Diana put up mental defences and delved into the periphery of the thing where Hogue began interpreting it. The data were highly compressed and unravelling them took up masses of processing space, but she could see some of what Hogue indicated.
It consisted of a series of problems and questions: open-ended U-space formulae, unsolved mathematical equations where pi was a perfect number, questions about particle physics that devolved into Mandelbrot complexity. It required solutions for quantum impossibil
ities, probability theory paradoxes and chemical equations. And all of it was posed in a language that itself needed to be cracked: speech from something that used light, sound and huge biological molecules for communication.
“From the Jain tech?” she asked.
“I don’t think so,” said Seckurg.
“And it’s not just fucking information,” Jabro added.
Diana had to agree: she knew it was more than that. She could separate herself from the sensory input via her interface, yet the shriek would not go away.
“It’s the thing in that cloud,” said Seckurg. “Getting transmissions from our attack ships and sensors on site now.”
Imagery came through clearly. Around the object that had appeared in the cloud, the swirling spread and then began to tighten inwards. A whole mass of the cloud, millions of miles across, started to detach from the rest. Next, from within it, came high-intensity EMR flashes, and the sensor probes they had left behind began to malfunction. A view from the sensors of an attack ship gave her a view of one of those probes. The round-ended cylinder, five feet long, flamed along its length and boiled away, quickly turning into a smear of hot vapour.
“Gamma-ray lasers,” noted Jabro.
Next, a stealthed Polity attack ship, invisible until a beam found it, glowed like hot iron. It hurtled across vacuum emitting streams of plasma as it tried to cool. A disruptor beam speared out from the cloud and nailed it. The thing shattered into black, glassy debris interlaced with spreading guts of molten metal. She tracked across sensor feeds as another attack ship went, then another. In both cases, the gamma-ray laser found them initially, then the disruptor beam took them out. After that, it seemed their attacker had found a way to find them through their chameleon- ware without lasering them first, because disruptor beams flowered from the cloud and turned the rest to expanding vapours of scrap.

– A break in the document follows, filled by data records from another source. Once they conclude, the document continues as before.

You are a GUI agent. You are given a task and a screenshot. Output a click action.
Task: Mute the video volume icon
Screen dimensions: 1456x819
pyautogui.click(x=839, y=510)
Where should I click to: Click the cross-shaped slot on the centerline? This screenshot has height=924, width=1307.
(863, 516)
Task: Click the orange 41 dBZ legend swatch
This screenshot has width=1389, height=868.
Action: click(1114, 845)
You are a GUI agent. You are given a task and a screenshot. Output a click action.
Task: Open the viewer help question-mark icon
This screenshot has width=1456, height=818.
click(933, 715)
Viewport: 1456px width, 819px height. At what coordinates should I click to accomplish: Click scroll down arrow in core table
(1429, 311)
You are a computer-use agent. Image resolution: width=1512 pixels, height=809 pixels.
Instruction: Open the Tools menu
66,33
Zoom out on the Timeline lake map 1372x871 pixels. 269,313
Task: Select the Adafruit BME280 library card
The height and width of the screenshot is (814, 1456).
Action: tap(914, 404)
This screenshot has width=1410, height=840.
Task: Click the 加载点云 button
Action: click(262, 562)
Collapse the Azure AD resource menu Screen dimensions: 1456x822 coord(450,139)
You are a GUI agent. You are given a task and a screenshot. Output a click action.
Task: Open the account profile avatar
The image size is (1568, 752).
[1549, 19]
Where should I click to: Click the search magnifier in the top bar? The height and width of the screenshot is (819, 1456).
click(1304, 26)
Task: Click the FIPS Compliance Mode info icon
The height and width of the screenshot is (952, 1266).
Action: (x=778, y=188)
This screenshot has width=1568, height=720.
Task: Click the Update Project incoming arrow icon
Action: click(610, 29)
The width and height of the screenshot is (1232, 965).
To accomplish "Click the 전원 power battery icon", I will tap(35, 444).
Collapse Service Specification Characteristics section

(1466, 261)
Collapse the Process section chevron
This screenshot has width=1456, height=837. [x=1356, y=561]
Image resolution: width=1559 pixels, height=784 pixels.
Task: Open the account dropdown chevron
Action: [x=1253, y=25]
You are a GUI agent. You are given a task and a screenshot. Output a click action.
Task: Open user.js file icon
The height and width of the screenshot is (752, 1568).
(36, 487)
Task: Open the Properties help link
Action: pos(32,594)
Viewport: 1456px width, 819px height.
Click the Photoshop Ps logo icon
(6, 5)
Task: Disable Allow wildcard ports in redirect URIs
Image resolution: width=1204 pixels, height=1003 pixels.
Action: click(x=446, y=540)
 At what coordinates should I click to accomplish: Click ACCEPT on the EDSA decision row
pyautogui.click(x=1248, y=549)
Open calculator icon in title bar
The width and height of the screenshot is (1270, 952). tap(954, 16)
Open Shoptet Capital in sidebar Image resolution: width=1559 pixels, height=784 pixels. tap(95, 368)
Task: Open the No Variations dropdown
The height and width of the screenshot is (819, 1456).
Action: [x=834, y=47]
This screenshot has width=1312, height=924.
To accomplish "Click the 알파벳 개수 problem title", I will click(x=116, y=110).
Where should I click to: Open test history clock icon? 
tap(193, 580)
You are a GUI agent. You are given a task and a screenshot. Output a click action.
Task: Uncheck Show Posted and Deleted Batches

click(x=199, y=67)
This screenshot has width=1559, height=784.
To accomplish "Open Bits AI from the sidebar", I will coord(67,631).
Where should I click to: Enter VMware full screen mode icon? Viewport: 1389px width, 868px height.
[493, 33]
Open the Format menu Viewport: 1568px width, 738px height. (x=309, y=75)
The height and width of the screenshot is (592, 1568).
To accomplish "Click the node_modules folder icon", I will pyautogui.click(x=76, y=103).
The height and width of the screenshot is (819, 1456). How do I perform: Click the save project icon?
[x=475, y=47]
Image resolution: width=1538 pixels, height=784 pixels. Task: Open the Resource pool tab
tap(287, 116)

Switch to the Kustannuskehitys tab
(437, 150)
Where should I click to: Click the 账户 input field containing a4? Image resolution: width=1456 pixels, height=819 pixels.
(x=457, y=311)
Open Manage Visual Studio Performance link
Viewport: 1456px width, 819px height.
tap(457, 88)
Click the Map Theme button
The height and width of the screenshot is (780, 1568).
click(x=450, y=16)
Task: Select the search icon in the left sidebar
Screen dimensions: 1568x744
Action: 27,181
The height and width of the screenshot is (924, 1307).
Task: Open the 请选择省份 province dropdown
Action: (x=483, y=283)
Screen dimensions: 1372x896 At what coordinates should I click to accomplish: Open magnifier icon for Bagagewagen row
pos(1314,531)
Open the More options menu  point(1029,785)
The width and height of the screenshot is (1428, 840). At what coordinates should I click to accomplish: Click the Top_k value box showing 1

“The dreadnought,” said Jabro leadenly.
That ship lay further out than the attack ships, and around it crowded surviving prador in armour, three ejected prador sanctums and excursion robots toting AI mind cases. A disruptor beam hit it on the nose and tracked down its length, like the point of a knife stripping fish scales. The ship began to break up. But it seemed that was not enough. An object hurtled out of the cloud at sub-light speed and struck it dead centre. The strange detonation seemed without explosive force. Fire flared at the point of impact, blue-white, electrical. It began eating up matter, extending around the ship to consume more and more. It then flicked out tendrils like lightning strikes, touched armoured prador and incinerated them, burned through the captain’s sanctums, hit the excursion robots and mind cases. Finally it went out, leaving a tumbling mass that looked like fractured charcoal.